Department of Experimental Psychology, Ghent University, Ghent, Belgium.
Department of Experimental Psychology, Ghent University, Ghent, Belgium.
Neurosci Biobehav Rev. 2024 May;160:105623. doi: 10.1016/j.neubiorev.2024.105623. Epub 2024 Mar 13.

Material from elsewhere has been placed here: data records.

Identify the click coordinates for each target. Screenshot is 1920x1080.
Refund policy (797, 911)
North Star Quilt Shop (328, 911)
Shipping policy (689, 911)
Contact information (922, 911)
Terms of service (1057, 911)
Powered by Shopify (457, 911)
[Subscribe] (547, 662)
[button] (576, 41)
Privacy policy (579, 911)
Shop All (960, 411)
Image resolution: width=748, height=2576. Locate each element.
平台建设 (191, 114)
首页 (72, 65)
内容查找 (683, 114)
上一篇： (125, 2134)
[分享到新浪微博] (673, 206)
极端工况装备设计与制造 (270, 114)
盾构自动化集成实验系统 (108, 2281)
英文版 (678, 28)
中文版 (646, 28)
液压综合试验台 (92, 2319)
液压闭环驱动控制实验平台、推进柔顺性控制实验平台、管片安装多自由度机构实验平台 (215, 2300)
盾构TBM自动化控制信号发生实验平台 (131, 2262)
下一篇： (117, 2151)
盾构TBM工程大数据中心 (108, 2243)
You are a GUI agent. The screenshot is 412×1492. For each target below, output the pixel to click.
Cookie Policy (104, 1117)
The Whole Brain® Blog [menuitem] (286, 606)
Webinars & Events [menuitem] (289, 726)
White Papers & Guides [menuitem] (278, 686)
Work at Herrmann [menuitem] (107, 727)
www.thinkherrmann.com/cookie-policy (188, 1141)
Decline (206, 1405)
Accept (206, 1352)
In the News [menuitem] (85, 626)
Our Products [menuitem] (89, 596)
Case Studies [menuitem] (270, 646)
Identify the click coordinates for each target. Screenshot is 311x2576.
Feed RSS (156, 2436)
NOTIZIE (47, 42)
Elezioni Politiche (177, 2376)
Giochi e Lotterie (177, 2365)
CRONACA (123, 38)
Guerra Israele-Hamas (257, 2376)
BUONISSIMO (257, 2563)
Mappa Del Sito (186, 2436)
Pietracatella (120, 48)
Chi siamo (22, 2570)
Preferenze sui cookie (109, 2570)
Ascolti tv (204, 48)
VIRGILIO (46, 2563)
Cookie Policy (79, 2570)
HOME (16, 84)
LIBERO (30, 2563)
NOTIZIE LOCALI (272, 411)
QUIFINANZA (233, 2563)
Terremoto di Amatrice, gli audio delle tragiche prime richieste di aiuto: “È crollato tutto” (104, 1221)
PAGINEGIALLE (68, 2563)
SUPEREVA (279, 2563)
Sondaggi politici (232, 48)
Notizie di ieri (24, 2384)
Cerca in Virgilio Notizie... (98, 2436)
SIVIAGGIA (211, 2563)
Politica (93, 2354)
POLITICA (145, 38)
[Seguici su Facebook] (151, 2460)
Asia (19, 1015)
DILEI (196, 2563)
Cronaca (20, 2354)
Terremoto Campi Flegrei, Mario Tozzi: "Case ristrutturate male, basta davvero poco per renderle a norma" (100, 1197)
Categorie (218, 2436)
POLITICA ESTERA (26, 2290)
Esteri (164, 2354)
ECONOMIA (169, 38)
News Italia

Foraging is a natural behavior that involves making sequential decisions to maximize rewards while minimizing the costs incurred when doing so. The prevalence of foraging across species suggests that a common brain computation underlies its implementation. Although anterior cingulate cortex is believed to contribute to foraging behavior, its specific role has been contentious, with predominant theories arguing either that it encodes environmental value or choice difficulty. Additionally, recent attempts to characterize foraging have taken place within the reinforcement learning framework, with increasingly complex models scaling with task complexity. Here we review reinforcement learning foraging models, highlighting the hierarchical structure of many foraging problems. We extend this literature by proposing that ACC guides foraging according to principles of model-based hierarchical reinforcement learning. This idea holds that ACC function is organized hierarchically along a rostral-caudal gradient, with rostral structures monitoring the status and completion of high-level task goals (like finding food), and midcingulate structures overseeing the execution of task options (subgoals, like harvesting fruit) and lower-level actions (such as grabbing an apple).
觅食是一种自然行为,涉及到做出连续的决策,以最大化奖励,同时最小化这样做所带来的成本。觅食在物种中的普遍存在表明,其实施背后存在着一种共同的大脑计算。尽管前扣带皮层被认为对觅食行为有贡献,但它的具体作用一直存在争议,主要理论要么认为它编码了环境价值,要么认为它编码了选择难度。此外,最近在强化学习框架内对觅食进行了特征描述,越来越复杂的模型与任务复杂性成比例地扩展。在这里,我们回顾了强化学习觅食模型,强调了许多觅食问题的分层结构。我们通过提出 ACC 根据基于模型的分层强化学习的原则来指导觅食来扩展这一文献。这个想法认为,ACC 功能沿着一个头侧尾侧的梯度进行分层组织,头侧结构监测高级任务目标的状态和完成情况(如寻找食物),而中扣带结构监督任务选项(子目标,如收获水果)和较低层次的动作(如抓取苹果)的执行情况。